#### DESCRIPTION DE LA TÂCHE
Poursuivez l'article sur le débat des Chambres fédérales consacré à la vente nocturne d'alcool et à l'imposition des spiritueux, en reprenant après sa dernière phrase.

#### EXTRAIT DU DOCUMENT

-- -- --

La vente d'alcool la nuit continue de diviser les Chambres fédérales. Le Conseil des Etats a beau avoir soutenu deux fois une interdiction entre 22h00 et 06h00, le National a réitéré mercredi par 123 voix contre 52 son refus.
Une limitation des heures d'ouverture ne servira pas beaucoup la prévention, a estimé Jean-François Rime (UDC/FR). Mais elle dopera le tourisme d'achat à l'étranger en pleine période de franc fort.
Cela n'a rien à voir avec les horaires et la limitation est supportable, a rétorqué André Maire (PS/NE). C'est peut-être la seule mesure qui sert le but de la prévention puisque 70% du chiffre d'affaires des shops ouverts après 22h00 sont liés à la vente d'alcool. A Genève, le régime de nuit a permis de réduire les hospitalisations de 30%.
La situation n'est pas la même en ville et à la campagne, a relevé Markus Ritter (PDC/SG). Les jeunes pourront toujours acheter de l'alcool avant 22h00 et le régime de nuit n'aura donc pas forcément d'impact. Les cantons qui le veulent peuvent déjà limiter les ventes.
'Ceux qui y recourent ont fait de bonnes expériences et les directeurs cantonaux de la santé soutient le régime de nuit', a répliqué la ministre des finances Eveline Widmer-Schlumpf. Les Chambres ont déjà refusé d'interdire les happy hours, il faut absolument réduire la disponibilité de l'alcool, a-t-elle insisté.
Soutien à l'eau-de-vie
C'est toutefois l'imposition des spiritueux, autre volet de la révision de la loi sur l'alcool, qui a occupé l'essentiel des débats. Alors que le Conseil des Etats a fini par écarter une imposition au rendement, le National soutient désormais une nouvelle variante très favorable aux paysans.

-- -- --

#### LES DONNÉES
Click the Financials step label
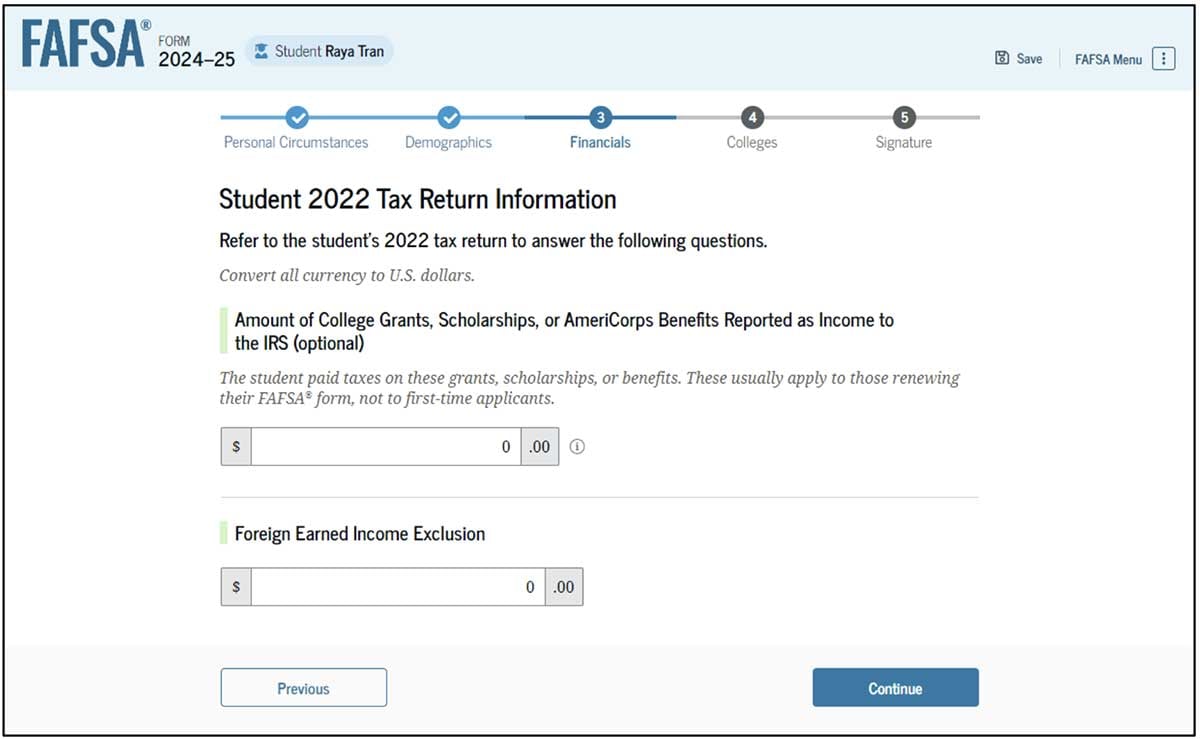1200x739 pixels. pos(600,142)
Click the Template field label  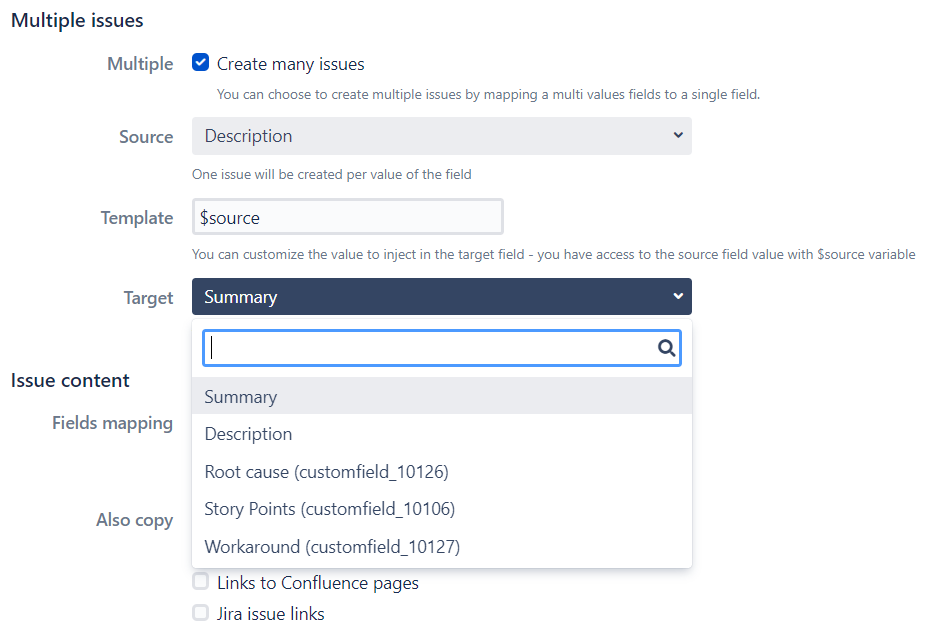(137, 218)
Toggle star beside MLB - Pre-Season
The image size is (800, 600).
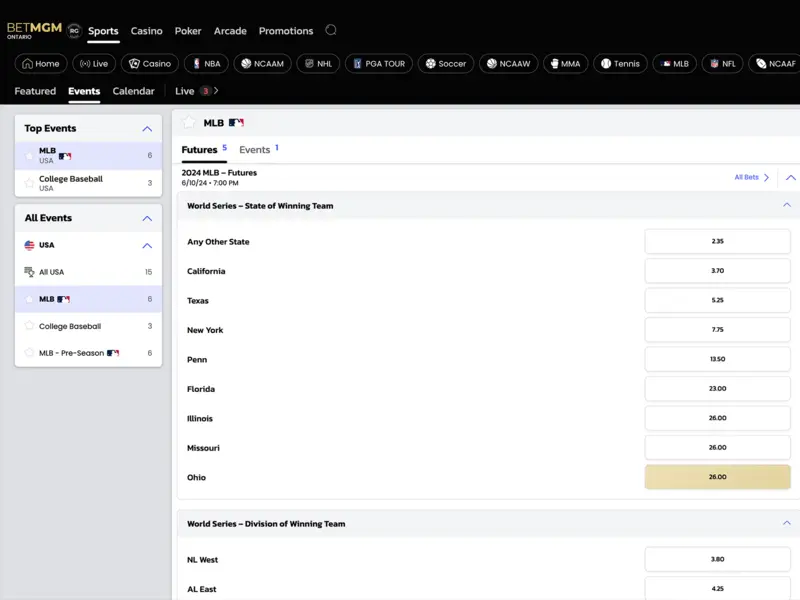coord(29,353)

-- -- --

#### RÉPONSE ATTENDUE
Les petits producteurs dont la production annuelle ne dépasse pas 1000 litres d’alcool pur obtiendront un rabais fiscal de 30%, a tranché une majorité de 102 voix contre 84. Chaque producteur pourrait en bénéficier car les volumes de plusieurs producteurs non juridiquement liés ne seront pas additionnés, ce qui profitera aux nombreuses coopératives.
Les pertes intervenues lors de la production, la redistillation, l’élaboration, l’embouteillage et l’entreposage seront exonérées de l'impôt. La Confédération octroiera enfin des aides financières à la branche afin d'encourager la production nationale, a décidé le National par 108 voix contre 76.
Consommation dopée
La majorité ne cherche qu'à encourager le secteur des spiritueux, a fustigé Ada Marra (PS/VD). 'Cela rendra l'alcool fort toujours moins cher et dopera la consommation alors que les villes nous supplient quasiment de les aider à résoudre les problèmes liés à l'abus d'alcool.'
Le PS a reçu le soutien des Vert'libéraux et des Verts. Le nouveau concept ne prévoit plus d'encouragement de la culture d'arbres fruitiers à haute tige et n'a plus d'intérêt écologique puisque tous les producteurs seront soutenus, y compris les étrangers, a fait valoir Louis Schelbert (Verts/LU). Il en résultera 6,5 à 16 millions de francs de pertes fiscales qui manqueront à la prévention.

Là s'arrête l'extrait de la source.